Dinner at the California Fish Grill in El Segundo. Photo by Richard Foss
One of the paths to success in the restaurant business is simplicity – find a recipe you can execute flawlessly and stick with a narrow set of variations on that idea. The cooks are allowed to focus on perfecting a narrow range of techniques and so can get very good at their job – but woe to the business if they don’t, because the limited menu means they have nothing else to fall back on.
Fish diners are a natural subject for this tactic – the same ingredients can be fried, baked, broiled, or served raw, and you get a different and pleasing effect from each when it’s done right. Among the most popular small chains is California Fish Grill, whose location in El Segundo is perennially busy. The location in a popular shopping area is part of the allure, but so is the promise of good meals, moderately priced and quickly served. Though there have been some hitches in their operation in recent visits, they deliver on most of their promise.

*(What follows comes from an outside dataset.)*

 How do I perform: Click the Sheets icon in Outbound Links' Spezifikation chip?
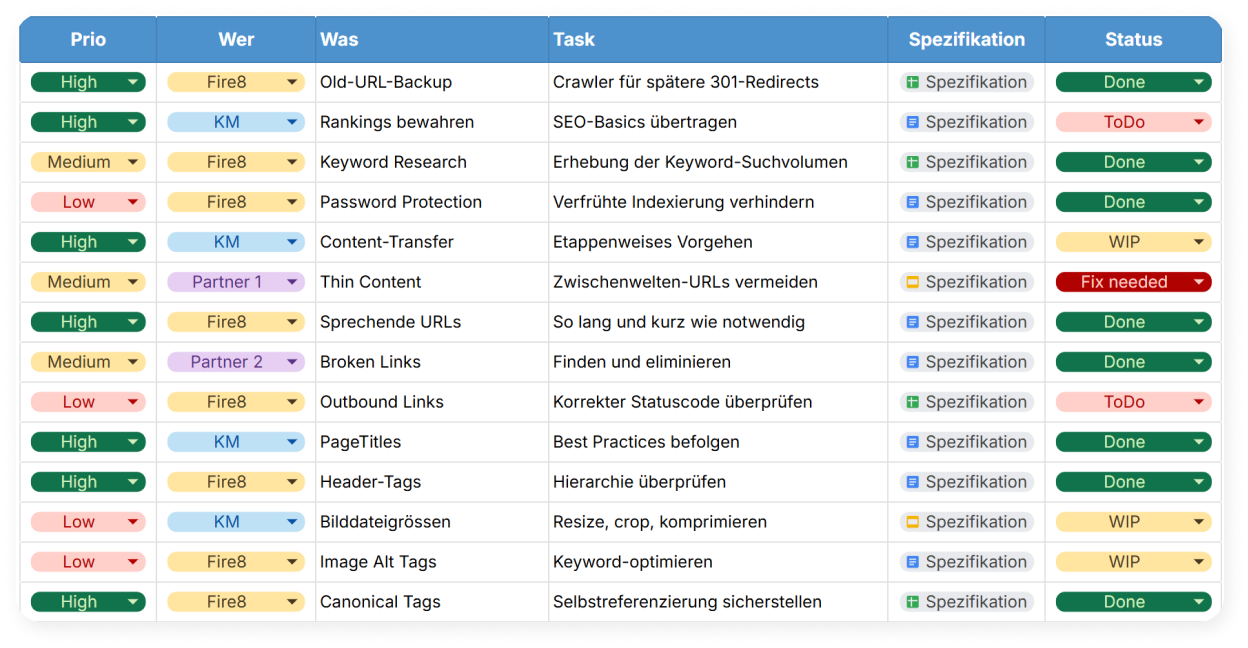pyautogui.click(x=912, y=402)
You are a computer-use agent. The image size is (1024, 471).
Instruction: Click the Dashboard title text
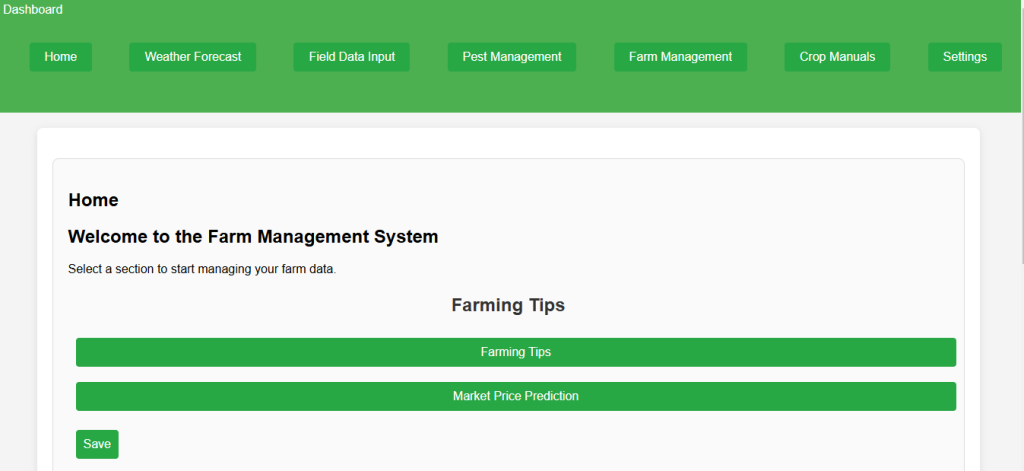(33, 10)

One of the downsides of the operation is the experience as you enter, which is often chaotic. There is no menu posted so that you can view it while standing in line, though some handheld menus are on the counter with the expectation that they will circulate among the people who are waiting. Sometimes they don’t, and someone arrives at the counter with no idea of the selection. To make it worse, they have signs announcing certain specialties, but they don’t take them down when they have run out. I ordered clam chowder while standing next to a sign advertising it, and after being told they were out I asked why the sign was still there. The counterman shrugged and continued ringing up our order. An hour later when we left it was still there and people were still trying to order it and being told it was unavailable.

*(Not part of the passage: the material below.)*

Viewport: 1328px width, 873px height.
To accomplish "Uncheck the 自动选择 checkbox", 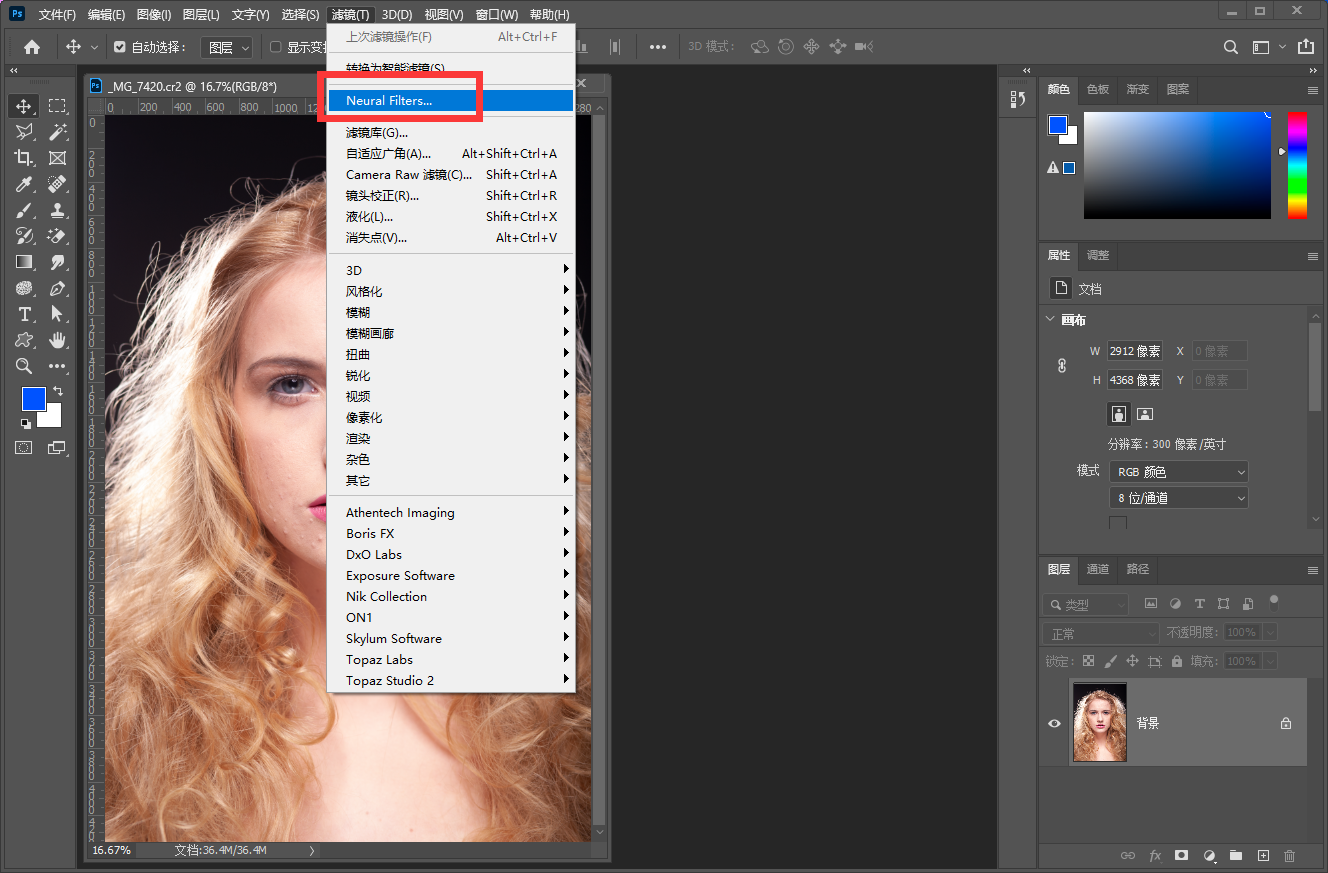I will 120,47.
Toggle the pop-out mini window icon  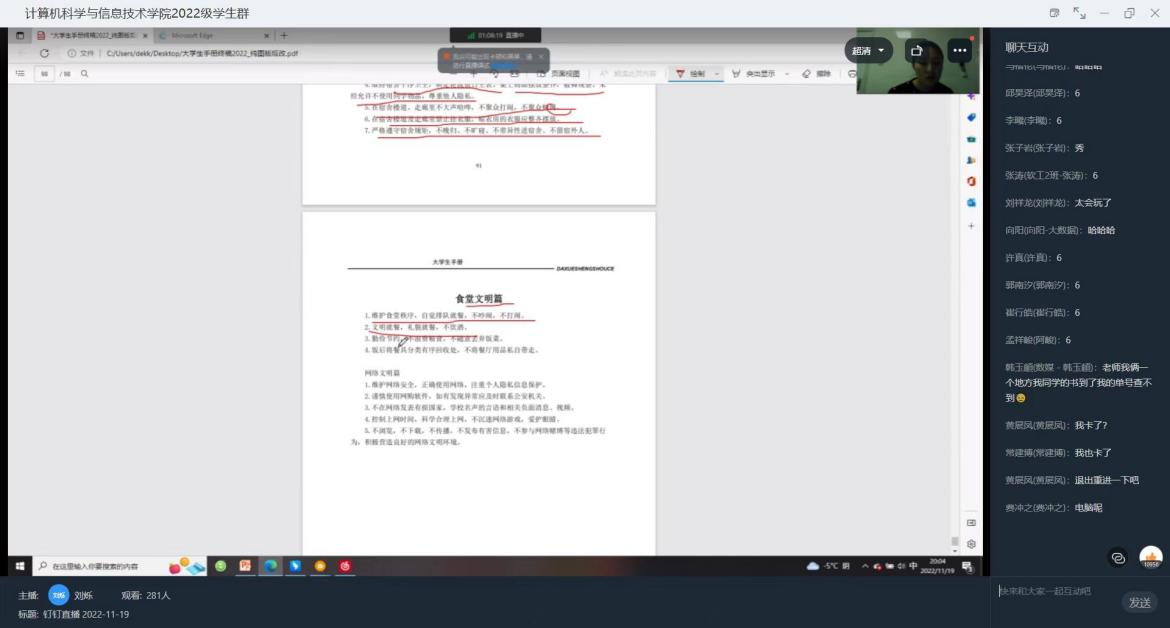coord(1054,13)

After figuring out what we could actually have, we ordered a starter of ahi tuna poké style, a fried fish and shrimp combo, grilled barramundi with fries and a salad, and a bottle of Backhouse Pinot Grigio. As is often the case at places with counter ordering, things arrived in no particular order – this time the items we had planned as appetizers showed up last.

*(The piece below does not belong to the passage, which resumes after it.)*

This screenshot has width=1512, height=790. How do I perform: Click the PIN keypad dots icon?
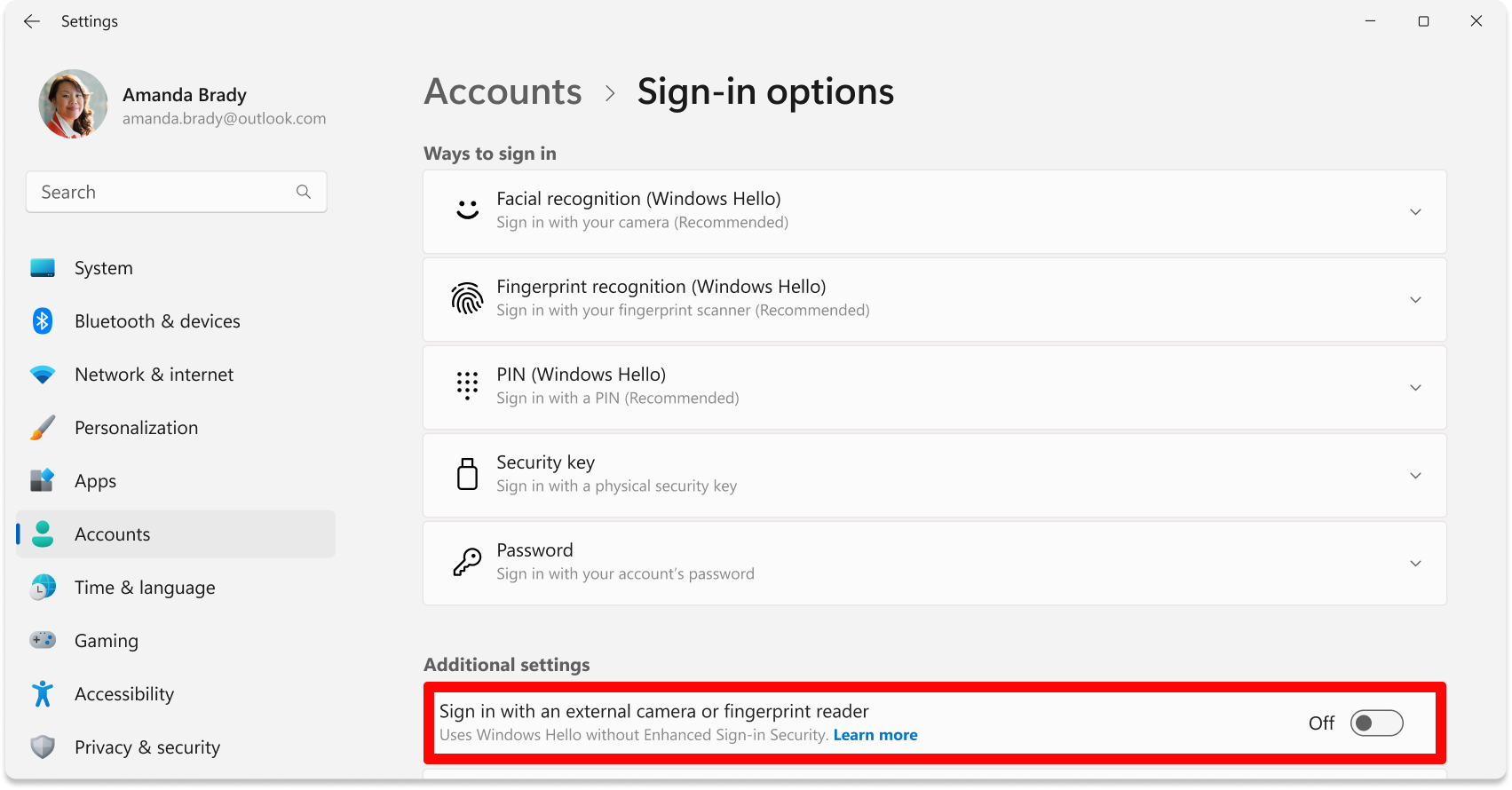pos(467,386)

The fish and shrimp combo arrived first and set a high standard – everything was hot, the lightly seasoned fries crisp, and the breading had enough flavor to add to the enjoyment of fresh fish. It was served with coleslaw that had a slight touch of something like peanut or peanut oil, which I thought added a nice extra dimension.
The grilled barramundi was very good, but it was topped with sauce and served over the fries, which rendered them instantly soggy. The presentation would have been fine if I had asked for the fish over rice, but if you order this dish, ask for the fries on the side.
The salad was large and had a varied vegetable mix, but it arrived with vinegar-lime dressing instead of the cilantro we had asked for – they were out of the cilantro. I didn’t like the vinegar-lime as a salad dressing, though it was excellent as a dipping sauce for the fried fish. I asked a server for blue cheese, which worked better for the salad.
The last item to arrive was the Hawaiian poké, which we had expected first because this marinated fish usually is ready-made and just needs to be plated. Here it is served with corn chips, which needed to be fried. The fresh chips added to the flavor of the tuna, but since the fish was in large chunks you couldn’t quite treat it as a salsa and dip the chips. The poké was slightly salty and had a mild but cumulative spice, and it went well with the Backhouse Pinot Grigio. That wine was a Californian rather than European style, bigger in flavor and lower in acid, so it worked better with full-flavored or spicy dishes than simple ones; I’d order something else if I was having a simple grilled fish.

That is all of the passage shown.